Since he got his iPad last summer, Steve Nagle has gotten used to downloading the latest must-reads from Amazon.com. But last week, he made a switch. Instead of going to his old standby site, Nagle downloaded "Freedom," the new Jonathan Franzen novel, from www.bookshelfwinona.com, owned by the Book Shelf, a small, brick-fronted bookstore in his hometown of Winona, Minn.
Nagle was able to shop locally for his e-book because of a new partnership between Google and the American Booksellers Association (ABA), a trade group for independent booksellers. As of Dec. 6, ABA-member bookshops can sell Google e-books from their own websites and claim a piece of the retail pie normally reserved for the big boys of e-book selling: Amazon, Barnes & Noble and Apple.

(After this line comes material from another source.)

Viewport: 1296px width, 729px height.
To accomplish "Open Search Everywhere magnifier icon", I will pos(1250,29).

Before the agreement, indie booksellers were able to offer e-book downloads only from Ingram Digital, a limited, 250,000-book catalog. In addition to having a fraction of Google's offerings, the catalog was in a format that some e-book readers found unwieldy, said Chris Livingston, owner of the Book Shelf.

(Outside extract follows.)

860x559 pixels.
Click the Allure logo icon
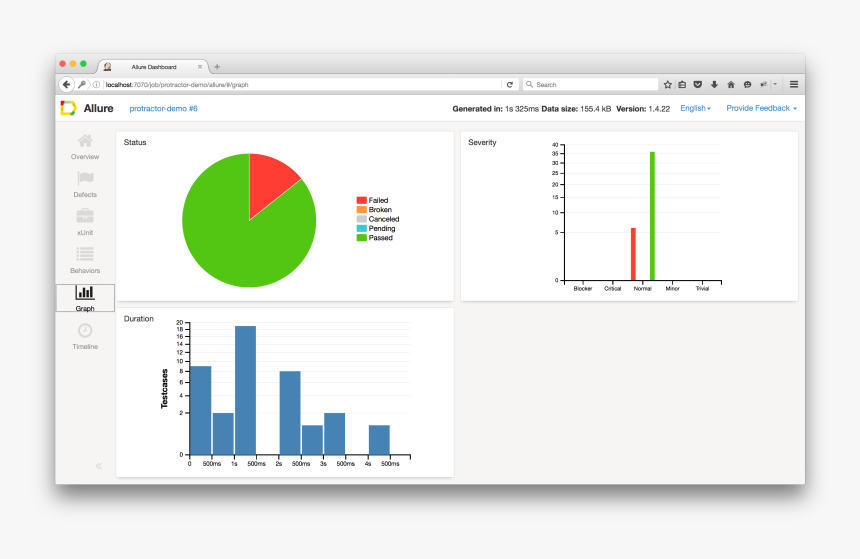[68, 108]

"Honestly, before this, I was embarrassed to direct people to our site for e-book buying," Livingston said.
Now, ABA members have access to a Google catalog that includes millions of titles from more than 4,000 publishers. Plus, all of the titles are sold under an "agency" pricing model, which means that the price is the same if you buy the book through an independent or from Google's own e-bookstore.
And, because bookstores can earn between 40 and 46 percent of the total e-book price, the deal could be a boon for independents, said Jim Malody, webmaster at the Red Balloon Bookshop in St. Paul.
But there are some drawbacks.
Getting the word out has been an issue, said Leslie Hakala, the owner of the Best of Times Bookstore in Red Wing, Minn. Hakala put an ad in the Red Wing Republican Eagle boasting about the service, but she hasn't registered a single e-book sale -- other than from herself. Some bookstore owners have tried posting the new deal on Facebook or putting signs up in their stores.
And technical difficulties have kept some independent bookstores from signing on. Micawber's Bookstore in St. Paul and Magers & Quinn Booksellers in Uptown Minneapolis are ABA-member bookstores, but they don't use the ABA's e-commerce Web system. That effectively cuts them out of the Google eBooks program, at least for now.
Even independents that have signed on are treading cautiously.
"I love that we're selling e-books, but please don't ask me anything about e-readers," said Charlie Leonard, owner of the Bookcase of Wayzata. "I don't have one, and I really don't have a clue how it works."